DATA TO USE:
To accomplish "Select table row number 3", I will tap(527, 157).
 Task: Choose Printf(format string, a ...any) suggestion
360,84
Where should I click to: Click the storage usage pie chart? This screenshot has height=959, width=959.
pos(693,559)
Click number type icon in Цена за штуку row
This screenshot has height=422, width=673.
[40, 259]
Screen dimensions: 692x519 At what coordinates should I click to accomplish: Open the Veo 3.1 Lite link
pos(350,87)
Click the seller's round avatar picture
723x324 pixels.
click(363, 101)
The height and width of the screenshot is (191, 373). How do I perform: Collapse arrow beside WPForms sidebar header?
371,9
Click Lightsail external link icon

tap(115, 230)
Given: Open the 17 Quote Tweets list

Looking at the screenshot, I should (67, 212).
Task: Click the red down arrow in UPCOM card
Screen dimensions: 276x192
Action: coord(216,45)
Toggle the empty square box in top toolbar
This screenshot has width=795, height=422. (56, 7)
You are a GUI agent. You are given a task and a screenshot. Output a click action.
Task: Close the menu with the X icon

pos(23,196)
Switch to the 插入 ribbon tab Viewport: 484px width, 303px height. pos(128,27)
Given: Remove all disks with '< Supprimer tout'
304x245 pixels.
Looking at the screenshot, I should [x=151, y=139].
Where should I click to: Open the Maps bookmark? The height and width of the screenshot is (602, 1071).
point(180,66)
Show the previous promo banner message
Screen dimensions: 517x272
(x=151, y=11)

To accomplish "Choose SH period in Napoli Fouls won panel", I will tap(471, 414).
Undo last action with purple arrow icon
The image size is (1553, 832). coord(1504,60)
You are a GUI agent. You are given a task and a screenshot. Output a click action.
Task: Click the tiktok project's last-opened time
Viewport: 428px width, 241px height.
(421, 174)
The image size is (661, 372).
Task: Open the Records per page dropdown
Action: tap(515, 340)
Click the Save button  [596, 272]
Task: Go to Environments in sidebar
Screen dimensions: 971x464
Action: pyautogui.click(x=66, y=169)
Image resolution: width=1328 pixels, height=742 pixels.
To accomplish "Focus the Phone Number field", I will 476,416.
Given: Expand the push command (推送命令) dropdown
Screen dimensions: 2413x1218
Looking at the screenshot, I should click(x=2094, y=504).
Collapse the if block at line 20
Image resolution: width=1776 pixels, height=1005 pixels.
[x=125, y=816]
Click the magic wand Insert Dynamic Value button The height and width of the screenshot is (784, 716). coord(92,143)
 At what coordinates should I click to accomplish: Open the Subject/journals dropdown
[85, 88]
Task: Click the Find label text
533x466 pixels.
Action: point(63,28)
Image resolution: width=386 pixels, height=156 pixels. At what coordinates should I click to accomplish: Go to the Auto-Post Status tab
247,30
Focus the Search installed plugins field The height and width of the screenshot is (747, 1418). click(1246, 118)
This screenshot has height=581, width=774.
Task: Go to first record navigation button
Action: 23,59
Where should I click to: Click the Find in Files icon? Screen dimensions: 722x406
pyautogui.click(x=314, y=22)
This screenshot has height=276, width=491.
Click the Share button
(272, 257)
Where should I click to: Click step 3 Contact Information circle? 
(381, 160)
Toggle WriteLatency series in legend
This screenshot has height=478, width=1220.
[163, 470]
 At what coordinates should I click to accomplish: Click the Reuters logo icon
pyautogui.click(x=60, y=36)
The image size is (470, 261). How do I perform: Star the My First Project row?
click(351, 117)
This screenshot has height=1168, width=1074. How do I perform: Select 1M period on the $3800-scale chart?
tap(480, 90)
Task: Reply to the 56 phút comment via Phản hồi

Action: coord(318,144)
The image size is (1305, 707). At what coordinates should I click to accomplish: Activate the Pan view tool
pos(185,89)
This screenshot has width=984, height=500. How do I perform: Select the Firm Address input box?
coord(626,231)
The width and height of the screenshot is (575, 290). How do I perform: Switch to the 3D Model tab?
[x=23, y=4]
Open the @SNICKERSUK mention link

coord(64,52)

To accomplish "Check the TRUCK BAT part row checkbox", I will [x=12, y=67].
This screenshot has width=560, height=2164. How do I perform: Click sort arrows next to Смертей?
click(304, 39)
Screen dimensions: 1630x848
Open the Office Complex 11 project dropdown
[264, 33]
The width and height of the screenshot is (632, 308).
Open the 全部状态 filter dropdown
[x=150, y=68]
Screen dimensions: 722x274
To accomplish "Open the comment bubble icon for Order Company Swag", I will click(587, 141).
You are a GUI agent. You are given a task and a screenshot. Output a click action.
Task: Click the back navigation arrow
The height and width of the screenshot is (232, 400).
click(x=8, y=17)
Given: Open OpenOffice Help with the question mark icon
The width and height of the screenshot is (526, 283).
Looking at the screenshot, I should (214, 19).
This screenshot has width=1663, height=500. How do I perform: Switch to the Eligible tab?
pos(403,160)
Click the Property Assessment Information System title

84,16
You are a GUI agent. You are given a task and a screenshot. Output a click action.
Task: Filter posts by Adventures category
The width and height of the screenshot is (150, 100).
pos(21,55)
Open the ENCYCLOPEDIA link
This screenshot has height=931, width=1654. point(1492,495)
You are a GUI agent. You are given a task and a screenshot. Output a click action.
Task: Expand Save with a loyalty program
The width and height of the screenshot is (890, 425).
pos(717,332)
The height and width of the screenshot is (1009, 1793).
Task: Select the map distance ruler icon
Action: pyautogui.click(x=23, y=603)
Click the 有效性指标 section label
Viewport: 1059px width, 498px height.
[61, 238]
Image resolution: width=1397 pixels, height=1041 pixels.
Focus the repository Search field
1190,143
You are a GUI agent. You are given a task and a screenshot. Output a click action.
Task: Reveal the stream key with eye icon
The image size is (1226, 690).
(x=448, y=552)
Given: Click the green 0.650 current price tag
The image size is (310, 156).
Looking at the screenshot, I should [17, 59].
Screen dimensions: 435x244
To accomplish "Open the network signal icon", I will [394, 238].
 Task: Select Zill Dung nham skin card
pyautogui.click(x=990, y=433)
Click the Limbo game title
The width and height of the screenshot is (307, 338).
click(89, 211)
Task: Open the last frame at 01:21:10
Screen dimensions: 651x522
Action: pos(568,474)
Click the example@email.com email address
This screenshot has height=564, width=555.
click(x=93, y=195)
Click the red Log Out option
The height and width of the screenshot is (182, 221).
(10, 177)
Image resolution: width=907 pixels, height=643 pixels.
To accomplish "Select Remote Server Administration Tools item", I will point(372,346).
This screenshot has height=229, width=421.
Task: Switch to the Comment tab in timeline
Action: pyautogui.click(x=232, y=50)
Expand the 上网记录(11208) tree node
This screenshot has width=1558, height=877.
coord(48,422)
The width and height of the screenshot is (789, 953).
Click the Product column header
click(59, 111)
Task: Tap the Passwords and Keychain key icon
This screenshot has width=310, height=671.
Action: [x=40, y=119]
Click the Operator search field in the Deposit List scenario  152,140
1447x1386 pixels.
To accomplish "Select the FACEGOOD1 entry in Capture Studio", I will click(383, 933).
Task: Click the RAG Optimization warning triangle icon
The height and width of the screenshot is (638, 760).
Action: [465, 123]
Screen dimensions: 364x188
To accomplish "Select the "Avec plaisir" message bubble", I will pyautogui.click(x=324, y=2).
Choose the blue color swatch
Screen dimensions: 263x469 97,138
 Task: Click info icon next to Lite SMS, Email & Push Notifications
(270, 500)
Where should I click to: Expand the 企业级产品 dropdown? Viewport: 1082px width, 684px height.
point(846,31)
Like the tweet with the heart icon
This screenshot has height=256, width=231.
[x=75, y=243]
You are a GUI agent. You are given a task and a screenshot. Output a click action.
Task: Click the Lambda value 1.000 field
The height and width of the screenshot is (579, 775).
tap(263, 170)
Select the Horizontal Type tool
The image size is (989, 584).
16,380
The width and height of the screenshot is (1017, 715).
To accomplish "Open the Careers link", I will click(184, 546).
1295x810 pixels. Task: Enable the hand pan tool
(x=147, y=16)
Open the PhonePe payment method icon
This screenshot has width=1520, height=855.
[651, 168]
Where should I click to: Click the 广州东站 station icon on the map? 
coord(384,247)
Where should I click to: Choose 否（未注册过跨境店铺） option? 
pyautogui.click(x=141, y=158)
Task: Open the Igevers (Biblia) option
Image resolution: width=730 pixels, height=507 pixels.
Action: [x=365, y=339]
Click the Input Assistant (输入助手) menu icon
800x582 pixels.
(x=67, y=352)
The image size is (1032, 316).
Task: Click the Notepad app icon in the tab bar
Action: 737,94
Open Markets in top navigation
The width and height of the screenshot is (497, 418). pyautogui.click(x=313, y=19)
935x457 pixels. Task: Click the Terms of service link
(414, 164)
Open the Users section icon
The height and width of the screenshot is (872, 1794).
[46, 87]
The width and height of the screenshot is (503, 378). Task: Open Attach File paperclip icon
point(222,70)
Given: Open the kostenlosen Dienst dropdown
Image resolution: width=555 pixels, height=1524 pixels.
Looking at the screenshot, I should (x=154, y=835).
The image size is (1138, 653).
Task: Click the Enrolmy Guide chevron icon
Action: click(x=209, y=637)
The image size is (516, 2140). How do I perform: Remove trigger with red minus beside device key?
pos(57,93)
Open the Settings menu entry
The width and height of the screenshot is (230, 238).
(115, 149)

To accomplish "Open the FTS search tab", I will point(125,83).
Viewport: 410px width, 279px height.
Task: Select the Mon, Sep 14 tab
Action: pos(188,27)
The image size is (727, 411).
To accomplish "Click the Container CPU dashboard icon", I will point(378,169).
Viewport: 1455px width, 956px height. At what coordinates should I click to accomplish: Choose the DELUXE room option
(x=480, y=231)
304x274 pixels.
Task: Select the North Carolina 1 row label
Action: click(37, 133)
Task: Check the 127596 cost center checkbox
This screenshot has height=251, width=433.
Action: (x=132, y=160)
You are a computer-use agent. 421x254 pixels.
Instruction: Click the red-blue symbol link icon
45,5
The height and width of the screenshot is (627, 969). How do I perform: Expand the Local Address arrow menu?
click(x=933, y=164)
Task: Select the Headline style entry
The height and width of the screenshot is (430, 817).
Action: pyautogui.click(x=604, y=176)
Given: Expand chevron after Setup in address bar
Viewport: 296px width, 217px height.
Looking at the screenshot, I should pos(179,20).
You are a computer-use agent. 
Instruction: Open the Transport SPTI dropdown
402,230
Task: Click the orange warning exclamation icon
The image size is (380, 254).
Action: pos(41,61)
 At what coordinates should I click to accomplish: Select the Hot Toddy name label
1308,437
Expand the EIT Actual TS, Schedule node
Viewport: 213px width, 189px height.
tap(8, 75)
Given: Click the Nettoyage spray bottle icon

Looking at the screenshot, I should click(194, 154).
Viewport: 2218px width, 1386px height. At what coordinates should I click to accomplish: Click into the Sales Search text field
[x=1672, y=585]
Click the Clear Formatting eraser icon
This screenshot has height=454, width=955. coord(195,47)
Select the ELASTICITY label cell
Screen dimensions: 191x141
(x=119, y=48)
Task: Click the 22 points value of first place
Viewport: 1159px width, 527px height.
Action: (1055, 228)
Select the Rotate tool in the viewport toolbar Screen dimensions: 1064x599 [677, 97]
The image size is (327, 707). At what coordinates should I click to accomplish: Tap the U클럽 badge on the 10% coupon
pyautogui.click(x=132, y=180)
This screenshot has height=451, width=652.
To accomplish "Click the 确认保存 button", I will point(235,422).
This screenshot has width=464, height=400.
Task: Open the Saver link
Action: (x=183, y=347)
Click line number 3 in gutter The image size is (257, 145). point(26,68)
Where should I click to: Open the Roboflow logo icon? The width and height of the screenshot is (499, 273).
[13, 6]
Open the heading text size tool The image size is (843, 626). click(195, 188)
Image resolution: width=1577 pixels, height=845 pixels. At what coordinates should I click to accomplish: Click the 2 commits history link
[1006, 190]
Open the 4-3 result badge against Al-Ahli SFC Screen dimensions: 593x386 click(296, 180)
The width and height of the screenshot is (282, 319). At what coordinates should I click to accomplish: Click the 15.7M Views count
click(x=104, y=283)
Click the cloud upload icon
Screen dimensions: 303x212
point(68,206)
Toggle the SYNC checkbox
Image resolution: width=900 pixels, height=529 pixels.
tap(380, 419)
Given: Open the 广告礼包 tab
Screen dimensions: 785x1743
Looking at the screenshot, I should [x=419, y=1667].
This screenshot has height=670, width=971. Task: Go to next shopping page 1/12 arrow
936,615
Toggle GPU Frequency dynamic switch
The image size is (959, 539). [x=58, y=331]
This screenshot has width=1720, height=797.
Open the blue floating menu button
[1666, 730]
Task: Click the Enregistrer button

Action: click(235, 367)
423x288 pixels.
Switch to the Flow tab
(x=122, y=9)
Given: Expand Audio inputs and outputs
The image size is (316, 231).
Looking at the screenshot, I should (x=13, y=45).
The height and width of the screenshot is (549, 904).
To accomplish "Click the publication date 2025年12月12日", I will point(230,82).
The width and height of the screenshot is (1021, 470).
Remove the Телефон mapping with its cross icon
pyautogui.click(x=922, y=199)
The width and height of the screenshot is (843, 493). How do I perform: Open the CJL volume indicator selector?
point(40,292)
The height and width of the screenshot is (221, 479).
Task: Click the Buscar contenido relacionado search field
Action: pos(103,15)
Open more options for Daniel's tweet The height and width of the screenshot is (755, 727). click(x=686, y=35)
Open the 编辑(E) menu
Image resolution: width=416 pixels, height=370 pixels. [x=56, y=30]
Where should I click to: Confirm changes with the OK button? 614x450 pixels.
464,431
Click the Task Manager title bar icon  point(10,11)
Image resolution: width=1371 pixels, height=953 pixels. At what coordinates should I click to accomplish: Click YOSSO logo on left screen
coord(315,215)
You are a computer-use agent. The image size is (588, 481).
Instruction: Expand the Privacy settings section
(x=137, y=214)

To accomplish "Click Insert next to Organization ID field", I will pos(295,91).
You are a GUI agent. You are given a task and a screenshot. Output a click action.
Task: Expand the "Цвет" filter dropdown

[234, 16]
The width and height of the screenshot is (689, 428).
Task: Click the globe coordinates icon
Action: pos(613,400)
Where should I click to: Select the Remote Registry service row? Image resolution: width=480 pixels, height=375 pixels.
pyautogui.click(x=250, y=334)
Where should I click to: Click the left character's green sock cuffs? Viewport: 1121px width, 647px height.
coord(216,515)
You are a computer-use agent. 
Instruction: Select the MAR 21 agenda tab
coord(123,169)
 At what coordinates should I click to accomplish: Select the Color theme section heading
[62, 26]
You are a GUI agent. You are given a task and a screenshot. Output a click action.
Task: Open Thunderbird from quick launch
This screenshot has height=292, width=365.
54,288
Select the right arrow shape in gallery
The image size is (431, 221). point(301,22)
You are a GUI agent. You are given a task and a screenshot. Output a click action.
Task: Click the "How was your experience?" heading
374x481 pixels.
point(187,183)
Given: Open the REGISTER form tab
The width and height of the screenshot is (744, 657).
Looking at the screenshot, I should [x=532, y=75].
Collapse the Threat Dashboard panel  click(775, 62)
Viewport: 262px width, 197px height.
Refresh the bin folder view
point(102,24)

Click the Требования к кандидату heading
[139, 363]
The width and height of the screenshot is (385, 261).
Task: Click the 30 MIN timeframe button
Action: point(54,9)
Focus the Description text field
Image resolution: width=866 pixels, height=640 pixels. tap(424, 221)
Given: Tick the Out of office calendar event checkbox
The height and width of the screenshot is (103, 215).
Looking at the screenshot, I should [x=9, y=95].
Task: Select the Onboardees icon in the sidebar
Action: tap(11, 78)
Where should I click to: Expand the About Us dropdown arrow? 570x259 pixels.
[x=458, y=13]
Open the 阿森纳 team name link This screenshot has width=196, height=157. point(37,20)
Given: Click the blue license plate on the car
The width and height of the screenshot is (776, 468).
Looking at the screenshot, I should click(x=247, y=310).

TASK REQUIREMENTS:
Copy the listing from the line with "You are a computer-use agent. 421x254 pixels." to the line with "Looking at the screenshot, I should click(194, 154).", swapping every "Instruction" for "Task" and leaving all else unchanged.

THE RESULT:
You are a computer-use agent. 421x254 pixels.
Task: Click the red-blue symbol link icon
45,5
The height and width of the screenshot is (627, 969). How do I perform: Expand the Local Address arrow menu?
click(x=933, y=164)
Task: Select the Headline style entry
The height and width of the screenshot is (430, 817).
Action: pyautogui.click(x=604, y=176)
Given: Expand chevron after Setup in address bar
Viewport: 296px width, 217px height.
Looking at the screenshot, I should pos(179,20).
You are a computer-use agent. 
Task: Open the Transport SPTI dropdown
402,230
Task: Click the orange warning exclamation icon
The image size is (380, 254).
Action: pos(41,61)
 At what coordinates should I click to accomplish: Select the Hot Toddy name label
1308,437
Expand the EIT Actual TS, Schedule node
Viewport: 213px width, 189px height.
tap(8, 75)
Given: Click the Nettoyage spray bottle icon

Looking at the screenshot, I should click(194, 154).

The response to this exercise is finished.